Avec cette drogue, je me sentais fort et certain. Tranquillement, je me suis mis à consommer régulièrement et à sortir dans les clubs. Ce qui devenait dangereux, c’est que j’en prenais pour me sentir bien. Ma famille le savait et tout le monde en souffrait. Mes parents tentaient de me raisonner sur les dangers de cette drogue. Je n’écoutais pas. Trois fois par semaine, je passais des nuits blanches tout en sachant qu’il suffisait d’une pilule pour devenir légume. En plus je prenais des médicaments. Je faisais attention à ne pas me faire prendre mais j’étais soumis à des analyses d’urine tous les trois mois alors, forcément, le test a fini par se révéler positif.
Centre de thérapie Le Portage
Les docteurs ont donc décidé qu’il me fallait un traitement choc: le centre de thérapie Le Portage.
Mon entrée fut difficile. J’ai dû quitter ma liberté pour entrer au TSTM (Toxicomane Souffrant de Troubles Mentaux). Tous les jours, lever à 6h45, ménage et thérapie, thérapie et thérapie.
Les premiers temps, je pensais mourir. Les cinq premières semaines sans sortie ni téléphone. Mais rapidement, j’ai changé. J’ai accepté le programme. Je m’y suis fait des amis. Je suis devenu chef de la cuisine puis chef de la communauté. J’ai même arrêté de fumer la cigarette.

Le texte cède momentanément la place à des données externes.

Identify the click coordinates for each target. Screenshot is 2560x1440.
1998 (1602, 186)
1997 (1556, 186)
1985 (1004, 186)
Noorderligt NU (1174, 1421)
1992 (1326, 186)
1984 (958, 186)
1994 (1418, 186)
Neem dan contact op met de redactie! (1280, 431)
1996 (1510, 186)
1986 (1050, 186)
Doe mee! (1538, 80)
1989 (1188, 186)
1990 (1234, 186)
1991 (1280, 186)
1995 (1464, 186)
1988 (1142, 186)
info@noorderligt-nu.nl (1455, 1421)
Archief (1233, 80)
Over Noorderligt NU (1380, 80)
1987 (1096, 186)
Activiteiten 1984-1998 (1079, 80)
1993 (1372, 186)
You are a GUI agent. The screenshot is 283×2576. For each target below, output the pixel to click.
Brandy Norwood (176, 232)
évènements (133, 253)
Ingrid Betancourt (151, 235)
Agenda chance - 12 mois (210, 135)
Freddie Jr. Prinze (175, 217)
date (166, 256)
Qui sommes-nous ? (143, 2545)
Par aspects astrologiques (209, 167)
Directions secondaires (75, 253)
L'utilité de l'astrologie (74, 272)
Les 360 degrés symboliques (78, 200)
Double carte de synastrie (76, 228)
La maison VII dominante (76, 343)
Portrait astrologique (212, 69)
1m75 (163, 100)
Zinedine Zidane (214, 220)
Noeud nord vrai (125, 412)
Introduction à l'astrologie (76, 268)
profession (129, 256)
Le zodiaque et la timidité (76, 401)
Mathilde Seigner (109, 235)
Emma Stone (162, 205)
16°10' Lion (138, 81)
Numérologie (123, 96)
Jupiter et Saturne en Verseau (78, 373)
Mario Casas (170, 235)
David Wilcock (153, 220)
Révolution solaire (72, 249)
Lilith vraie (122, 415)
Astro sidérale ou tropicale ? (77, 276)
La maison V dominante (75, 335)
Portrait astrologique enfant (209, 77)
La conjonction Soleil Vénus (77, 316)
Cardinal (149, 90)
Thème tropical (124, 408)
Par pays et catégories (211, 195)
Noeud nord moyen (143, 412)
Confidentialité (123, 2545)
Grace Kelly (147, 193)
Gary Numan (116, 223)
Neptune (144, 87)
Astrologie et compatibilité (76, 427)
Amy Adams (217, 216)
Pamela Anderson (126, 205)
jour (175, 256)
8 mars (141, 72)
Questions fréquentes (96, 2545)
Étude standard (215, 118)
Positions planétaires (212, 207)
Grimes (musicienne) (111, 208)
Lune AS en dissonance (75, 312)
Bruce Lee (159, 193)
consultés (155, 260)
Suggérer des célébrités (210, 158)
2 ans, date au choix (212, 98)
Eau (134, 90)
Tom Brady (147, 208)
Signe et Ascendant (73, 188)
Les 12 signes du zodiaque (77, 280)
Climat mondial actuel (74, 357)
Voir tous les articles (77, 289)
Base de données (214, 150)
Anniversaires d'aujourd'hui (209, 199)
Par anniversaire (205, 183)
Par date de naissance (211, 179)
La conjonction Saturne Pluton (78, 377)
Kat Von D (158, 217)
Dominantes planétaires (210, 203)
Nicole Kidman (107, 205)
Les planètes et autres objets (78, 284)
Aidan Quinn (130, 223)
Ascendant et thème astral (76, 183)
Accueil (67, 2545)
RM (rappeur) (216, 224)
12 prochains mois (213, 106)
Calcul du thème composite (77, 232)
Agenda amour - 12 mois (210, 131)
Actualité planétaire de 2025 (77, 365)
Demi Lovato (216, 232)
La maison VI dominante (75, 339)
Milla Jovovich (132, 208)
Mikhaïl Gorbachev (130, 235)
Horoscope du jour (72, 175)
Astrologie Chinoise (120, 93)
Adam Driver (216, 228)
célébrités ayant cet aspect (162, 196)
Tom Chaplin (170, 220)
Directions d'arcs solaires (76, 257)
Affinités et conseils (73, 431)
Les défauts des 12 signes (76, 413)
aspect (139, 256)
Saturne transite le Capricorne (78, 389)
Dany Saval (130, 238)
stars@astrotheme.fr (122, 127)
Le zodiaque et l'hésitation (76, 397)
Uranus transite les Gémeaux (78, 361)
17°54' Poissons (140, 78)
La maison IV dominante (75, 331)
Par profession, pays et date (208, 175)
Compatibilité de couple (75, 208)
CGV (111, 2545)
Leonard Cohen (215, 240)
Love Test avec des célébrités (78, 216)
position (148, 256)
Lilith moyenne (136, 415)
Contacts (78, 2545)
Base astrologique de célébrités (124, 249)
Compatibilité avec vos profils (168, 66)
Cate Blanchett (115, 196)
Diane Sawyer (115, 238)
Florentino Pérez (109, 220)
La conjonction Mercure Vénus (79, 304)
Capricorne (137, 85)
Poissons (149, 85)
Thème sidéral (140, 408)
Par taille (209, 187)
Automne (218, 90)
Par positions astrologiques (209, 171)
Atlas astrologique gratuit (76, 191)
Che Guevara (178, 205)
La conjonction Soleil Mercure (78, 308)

Même si j’avais beaucoup de réticence à me plier à cette thérapie, elle m’a libéré de mes habitudes. Je me suis rendu compte que je pouvais réussir à être heureux sans drogue. Ils m’ont supporté et m’ont fait travailler mes comportements et la gestion de mes sentiments. Il m’a fallu 13 mois pour franchir les 4 étapes de réhabilitation avant de pouvoir habiter en appartement supervisé et commencer une réinsertion sociale. J’en suis sorti grandi et capable d’être autonome avec un style de vie positif.